Parce que même si on sait objectivement qu’on n’y peut rien, qu’on n’a rien fait de mal, on se sent coupable d’avoir perdu ce bébé. Ne serait-ce que cette expression. Bah non, JE n’ai pas perdu un bébé, c’est LA grossesse qui s’est arrêtée. Je ne suis ni responsable, ni coupable de cette perte.

 

Malgré tout je ne peux m’empêcher de me sentir coupable parce qu’il était en moi, j’en avais la garde et la protection, et j’ai failli. Je me sens honteuse d’échouer là où tant de femmes réussissent. Pourtant être mère ne rend pas plus femme.

J’ai honte d’y avoir cru, de m’être projetée avec un nouveau bébé dans une nouvelle vie. J’ai honte d’avoir déçu mon mari et mon fils qui ne sera pas grand frère.

Est-ce que si je n’avais rien dit j’aurais moins honte et je me sentirais moins coupable ?

NON, tellement NON. Au contraire. A toute cette peine et cette culpabilité s’ajouterait la honte du secret, du truc tabou qu’on doit subir en silence.

Je ne crois pas à la superstition, pour ma 1ère grossesse je n’ai rien dit et j’ai eu honte de mon IVG. Pour ma 2e grossesse je l’ai dit très tôt et tout s’est bien passé. Pour cette 3e grossesse je l’ai dit très tôt et ça ne s’est pas bien passé. Il n’y a pas de règle. Faites comme vous le sentez, mais faites le parce que c’est VOTRE choix, non pour des raisons obscures de coutumes, de pratiques, de peurs qu’on projette sur vous.

 

Si vous voulez garder le secret, parce qu’il est aussi très doux et grisant de garder pour soi une grossesse, c’est très bien et légitime. Ne vous forcez à rien. Mais c’est à vous de faire ce choix, parce que la encore c’est un choix, non une règle normative qui sort de nulle part mais qu’on applique à la lettre parce qu’on ne sait jamais.

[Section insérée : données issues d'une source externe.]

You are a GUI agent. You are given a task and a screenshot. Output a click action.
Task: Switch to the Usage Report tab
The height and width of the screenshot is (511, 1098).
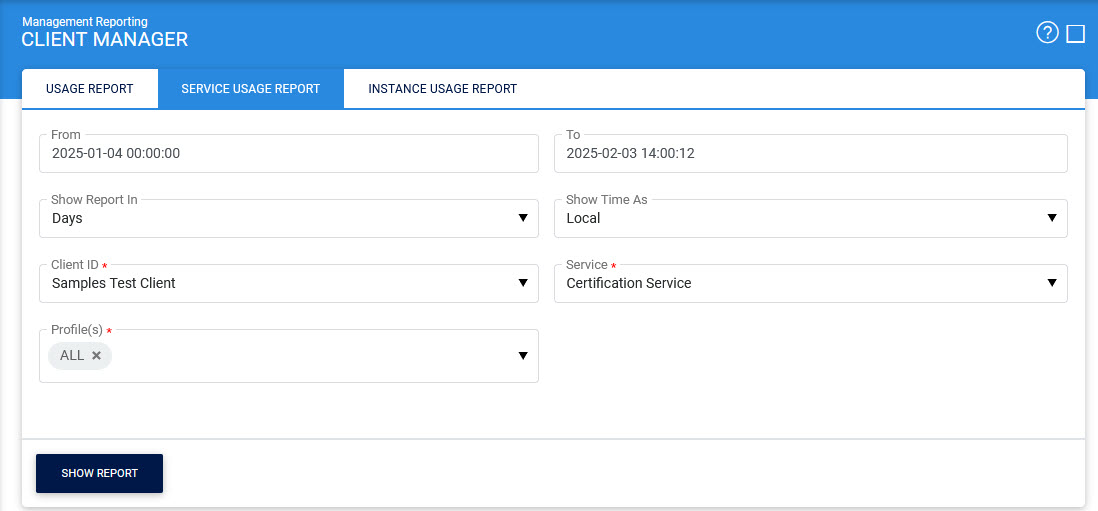pyautogui.click(x=90, y=89)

Mais je comprends totalement pourquoi on préfère ne pas parler de sa grossesse, pour ne pas avoir à parler de sa fausse couche, parce qu’on a le droit de ne pas vouloir affronter les questions, les remarques maladroites ou déplacées. Étant dans un monde qui n’est ni bienveillant ni empathique, on préfère se taire et ravaler nos larmes. Puis un jour au détour d’une conversation entre copines on apprend qu’on a vécu la même chose, les contextes sont différents mais le ressenti est le même. La même peine au coeur, les yeux toujours un peu tristes et la voix toujours un peu tremblante 5 ans, 15 ans ou 30 ans après.

 

On dit qu’il faut tout un village pour élever un enfant, c’est très vrai, mais il en faut également un quand on en perd un autre. Ne restez pas seule pour ne pas ajouter à la peine l’isolement, la honte et la culpabilité. On n’a rien fait de mal. On ne voulait pas ça. On n’y est pour rien.